Segment Start: TEXT UNDER STUDY

I Tried Mayoneggs and They’re My New Favorite Scrambled Eggs
Reddit’s latest viral vintage recipe comes in the form of a mayonnaise advertisement from 1972. The advertisement claims that this classic condiment can be used to make soft scrambled eggs with “a subtle new flavor, a creamy new texture.” Well, you can’t trust everything you see in a magazine (especially the ads), so of course I had to take matters into my own hands to see if this mayo hack was actually worthwhile. Plus, with a name like mayoneggs, how could I not try this recipe? Here’s how my first time making mayoneggs went.
How to Make Mayoneggs
To make these scrambled eggs, whisk 2 large eggs with 1 tablespoon mayonnaise, salt, and pepper. Once everything is beaten and combined, melt 2 teaspoons butter in a (preferably nonstick) skillet over medium heat. Add the egg mixture and fold it around until it’s soft and fluffy. Serve ‘em with some fresh herbs over a piece of toast and call it breakfast.
Get the recipe: Mayoneggs
My Honest Review
I do not mess around when it comes to soft scrambled eggs. When I learned how to make them in culinary school, it truly felt like a religious experience. According to the traditional technique, you are supposed to work slowly over super-low heat and be extremely patient for those soft curds to form. The process is long but the results are well worth it. A couple of months ago, I tried out J. Kenji Lopez-Alt’s soft scrambled eggs, which boast a clever cornstarch slurry method. This approach shaved a ton of time off the classic, laborious method without sacrificing that signature soft, fluffy texture. I walked away from that experience telling myself that that’s how I’d prepare soft scrambled eggs in the future.
So, did mayoneggs achieve the same, earth-shattering results? Honestly, yes, they really did. And I didn’t need to make a cornstarch slurry or wait patiently for soft curds. Could it be any easier? The addition of mayonnaise is a clever one, and it yielded soft, pillowy curds of scrambled eggs in a quarter of the time that it normally takes. The final product didn’t have a strong mayonnaise flavor, but the eggs tasted rich and luxurious, like any dish that was prepared with a substantial amount of high-fat ingredients.
Mayonnaise can be a pretty polarizing ingredient, but I think a lot of mayo-haters don’t realize that this humble condiment is largely made up of eggs and oil. It makes cakes richer and more moist, and it helps grilled cheese crisp up beautifully without burning. Why? Because it’s mostly oil. What’s so gross about that?
Regardless, adding mayonnaise to scrambled eggs was a mind-blowingly easy way to create richer, fluffier eggs without having to patiently stand over a skillet while constantly whisking and agitating the eggs. Of course, the more fat you add to your eggs (whether it’s oil, butter, or mayonnaise), the richer and tastier they’re going to be. I will definitely continue to add mayonnaise to any soft scrambled eggs in my future. And I will inform all of my guests that they’re eating mayoneggs because that name is too priceless to go unannounced.

Segment End: TEXT UNDER STUDY

=== HOW TO COMPLETE THIS TASK ===
In the mayoneggs review, how much mayonnaise is whisked with the 2 large eggs? The lines that come next have nothing to do with the mayoneggs review.

Segment Start: LISTED ENTRIES

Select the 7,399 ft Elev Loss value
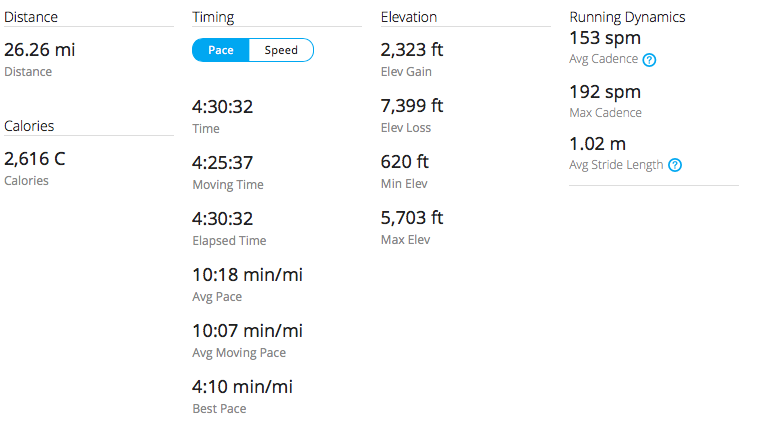This screenshot has width=759, height=425. pos(412,106)
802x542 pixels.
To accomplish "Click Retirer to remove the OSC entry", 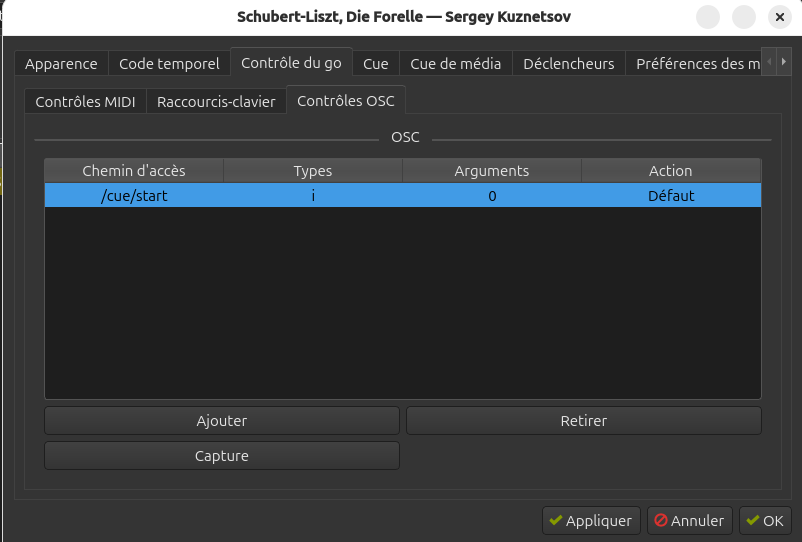I will tap(584, 421).
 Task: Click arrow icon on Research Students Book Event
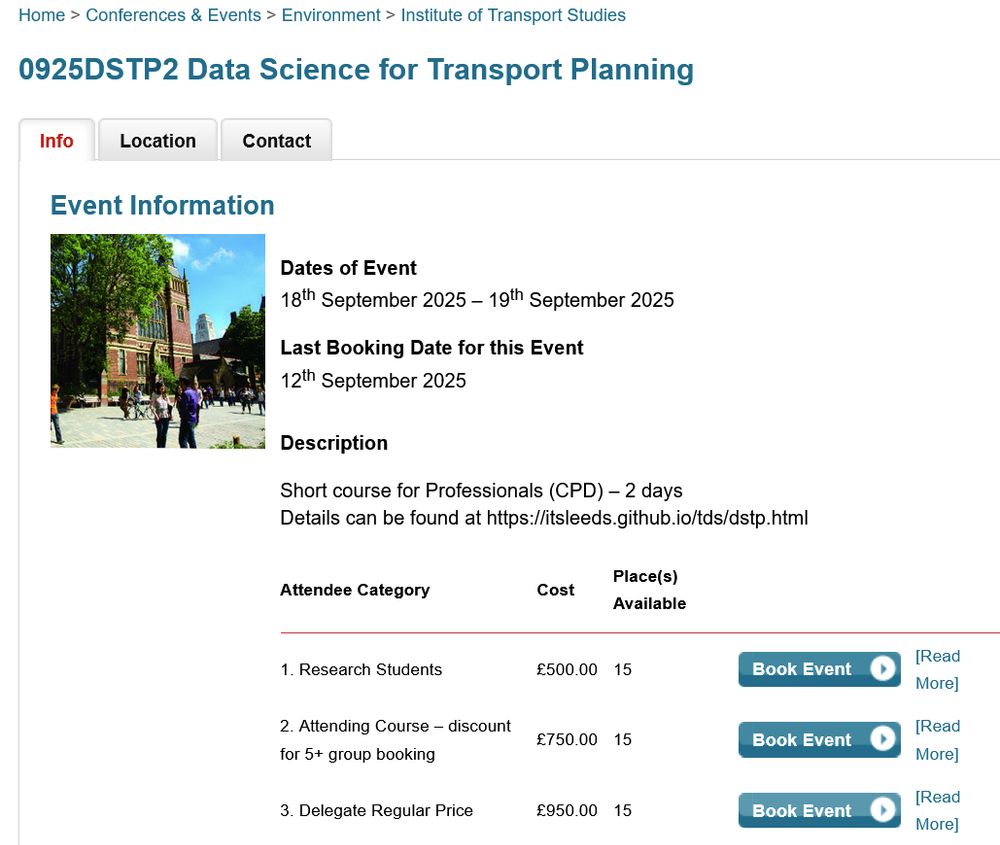pos(883,669)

Segment End: LISTED ENTRIES

=== OUTPUT ===
1 tablespoon.